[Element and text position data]
■ ■ ■ ■ ■

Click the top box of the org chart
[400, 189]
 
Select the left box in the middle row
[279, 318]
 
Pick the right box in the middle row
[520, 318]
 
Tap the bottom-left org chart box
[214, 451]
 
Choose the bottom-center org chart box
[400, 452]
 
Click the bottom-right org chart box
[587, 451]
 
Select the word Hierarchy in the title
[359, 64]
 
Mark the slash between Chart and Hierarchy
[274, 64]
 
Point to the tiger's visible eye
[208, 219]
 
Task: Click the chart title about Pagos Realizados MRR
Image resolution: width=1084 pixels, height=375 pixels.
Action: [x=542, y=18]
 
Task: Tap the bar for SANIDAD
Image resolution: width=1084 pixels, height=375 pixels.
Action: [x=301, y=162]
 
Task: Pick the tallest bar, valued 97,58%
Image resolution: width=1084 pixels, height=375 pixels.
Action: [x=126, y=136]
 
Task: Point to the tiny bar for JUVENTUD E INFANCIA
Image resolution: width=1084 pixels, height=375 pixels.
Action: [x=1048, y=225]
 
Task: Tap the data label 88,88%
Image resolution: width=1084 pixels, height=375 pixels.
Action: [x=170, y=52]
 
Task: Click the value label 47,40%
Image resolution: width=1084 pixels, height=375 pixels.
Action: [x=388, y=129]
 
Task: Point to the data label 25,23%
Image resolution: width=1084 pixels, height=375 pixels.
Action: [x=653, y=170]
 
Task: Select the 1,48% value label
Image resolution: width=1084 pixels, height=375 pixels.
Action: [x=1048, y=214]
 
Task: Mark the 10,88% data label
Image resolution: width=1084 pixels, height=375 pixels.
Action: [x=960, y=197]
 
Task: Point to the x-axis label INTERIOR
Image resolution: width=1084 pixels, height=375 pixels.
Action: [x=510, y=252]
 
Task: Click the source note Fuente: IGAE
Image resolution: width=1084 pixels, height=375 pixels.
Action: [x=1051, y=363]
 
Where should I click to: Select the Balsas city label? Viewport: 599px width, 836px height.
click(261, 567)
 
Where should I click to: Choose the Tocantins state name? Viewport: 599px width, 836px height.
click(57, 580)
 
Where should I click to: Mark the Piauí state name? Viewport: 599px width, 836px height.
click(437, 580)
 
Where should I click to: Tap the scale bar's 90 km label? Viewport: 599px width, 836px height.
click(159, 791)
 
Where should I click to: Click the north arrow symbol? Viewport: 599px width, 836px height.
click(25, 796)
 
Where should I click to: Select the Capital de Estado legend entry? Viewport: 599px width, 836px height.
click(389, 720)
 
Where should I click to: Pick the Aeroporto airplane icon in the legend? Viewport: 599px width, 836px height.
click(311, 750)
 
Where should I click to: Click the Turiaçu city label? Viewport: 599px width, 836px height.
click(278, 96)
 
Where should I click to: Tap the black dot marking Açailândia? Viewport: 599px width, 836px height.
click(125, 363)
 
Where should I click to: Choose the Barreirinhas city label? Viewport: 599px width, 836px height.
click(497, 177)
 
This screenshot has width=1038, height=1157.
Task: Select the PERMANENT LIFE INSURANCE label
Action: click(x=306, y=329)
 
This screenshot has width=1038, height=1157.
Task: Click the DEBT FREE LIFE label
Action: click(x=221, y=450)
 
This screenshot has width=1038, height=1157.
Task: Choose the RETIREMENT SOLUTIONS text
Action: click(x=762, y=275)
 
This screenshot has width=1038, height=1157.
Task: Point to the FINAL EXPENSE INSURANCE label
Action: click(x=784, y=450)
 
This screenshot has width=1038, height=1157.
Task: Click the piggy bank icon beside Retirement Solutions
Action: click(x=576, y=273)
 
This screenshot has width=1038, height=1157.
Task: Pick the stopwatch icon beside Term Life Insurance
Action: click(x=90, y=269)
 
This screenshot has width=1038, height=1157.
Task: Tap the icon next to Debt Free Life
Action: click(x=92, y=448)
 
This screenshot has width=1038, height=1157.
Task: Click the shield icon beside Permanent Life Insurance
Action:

■ ■ ■ ■ ■

### JOB
Copy out all the rows above, word for word, keeping every line as it is.

### EXERCISE SOLUTION
Click the top box of the org chart
[400, 189]
 
Select the left box in the middle row
[279, 318]
 
Pick the right box in the middle row
[520, 318]
 
Tap the bottom-left org chart box
[214, 451]
 
Choose the bottom-center org chart box
[400, 452]
 
Click the bottom-right org chart box
[587, 451]
 
Select the word Hierarchy in the title
[359, 64]
 
Mark the slash between Chart and Hierarchy
[274, 64]
 
Point to the tiger's visible eye
[208, 219]
 
Task: Click the chart title about Pagos Realizados MRR
Image resolution: width=1084 pixels, height=375 pixels.
Action: [x=542, y=18]
 
Task: Tap the bar for SANIDAD
Image resolution: width=1084 pixels, height=375 pixels.
Action: [x=301, y=162]
 
Task: Pick the tallest bar, valued 97,58%
Image resolution: width=1084 pixels, height=375 pixels.
Action: [x=126, y=136]
 
Task: Point to the tiny bar for JUVENTUD E INFANCIA
Image resolution: width=1084 pixels, height=375 pixels.
Action: [x=1048, y=225]
 
Task: Tap the data label 88,88%
Image resolution: width=1084 pixels, height=375 pixels.
Action: [x=170, y=52]
 
Task: Click the value label 47,40%
Image resolution: width=1084 pixels, height=375 pixels.
Action: [x=388, y=129]
 
Task: Point to the data label 25,23%
Image resolution: width=1084 pixels, height=375 pixels.
Action: [x=653, y=170]
 
Task: Select the 1,48% value label
Image resolution: width=1084 pixels, height=375 pixels.
Action: [x=1048, y=214]
 
Task: Mark the 10,88% data label
Image resolution: width=1084 pixels, height=375 pixels.
Action: [x=960, y=197]
 
Task: Point to the x-axis label INTERIOR
Image resolution: width=1084 pixels, height=375 pixels.
Action: [x=510, y=252]
 
Task: Click the source note Fuente: IGAE
Image resolution: width=1084 pixels, height=375 pixels.
Action: [x=1051, y=363]
 
Where should I click to: Select the Balsas city label? Viewport: 599px width, 836px height.
click(261, 567)
 
Where should I click to: Choose the Tocantins state name? Viewport: 599px width, 836px height.
click(57, 580)
 
Where should I click to: Mark the Piauí state name? Viewport: 599px width, 836px height.
click(437, 580)
 
Where should I click to: Tap the scale bar's 90 km label? Viewport: 599px width, 836px height.
click(159, 791)
 
Where should I click to: Click the north arrow symbol? Viewport: 599px width, 836px height.
click(25, 796)
 
Where should I click to: Select the Capital de Estado legend entry? Viewport: 599px width, 836px height.
click(389, 720)
 
Where should I click to: Pick the Aeroporto airplane icon in the legend? Viewport: 599px width, 836px height.
click(311, 750)
 
Where should I click to: Click the Turiaçu city label? Viewport: 599px width, 836px height.
click(278, 96)
 
Where should I click to: Tap the black dot marking Açailândia? Viewport: 599px width, 836px height.
click(125, 363)
 
Where should I click to: Choose the Barreirinhas city label? Viewport: 599px width, 836px height.
click(497, 177)
 
This screenshot has width=1038, height=1157.
Task: Select the PERMANENT LIFE INSURANCE label
Action: click(x=306, y=329)
 
This screenshot has width=1038, height=1157.
Task: Click the DEBT FREE LIFE label
Action: click(x=221, y=450)
 
This screenshot has width=1038, height=1157.
Task: Choose the RETIREMENT SOLUTIONS text
Action: click(x=762, y=275)
 
This screenshot has width=1038, height=1157.
Task: Point to the FINAL EXPENSE INSURANCE label
Action: click(x=784, y=450)
 
This screenshot has width=1038, height=1157.
Task: Click the piggy bank icon beside Retirement Solutions
Action: click(x=576, y=273)
 
This screenshot has width=1038, height=1157.
Task: Pick the stopwatch icon beside Term Life Insurance
Action: click(x=90, y=269)
 
This screenshot has width=1038, height=1157.
Task: Tap the icon next to Debt Free Life
Action: click(x=92, y=448)
 
This screenshot has width=1038, height=1157.
Task: Click the shield icon beside Permanent Life Insurance
Action:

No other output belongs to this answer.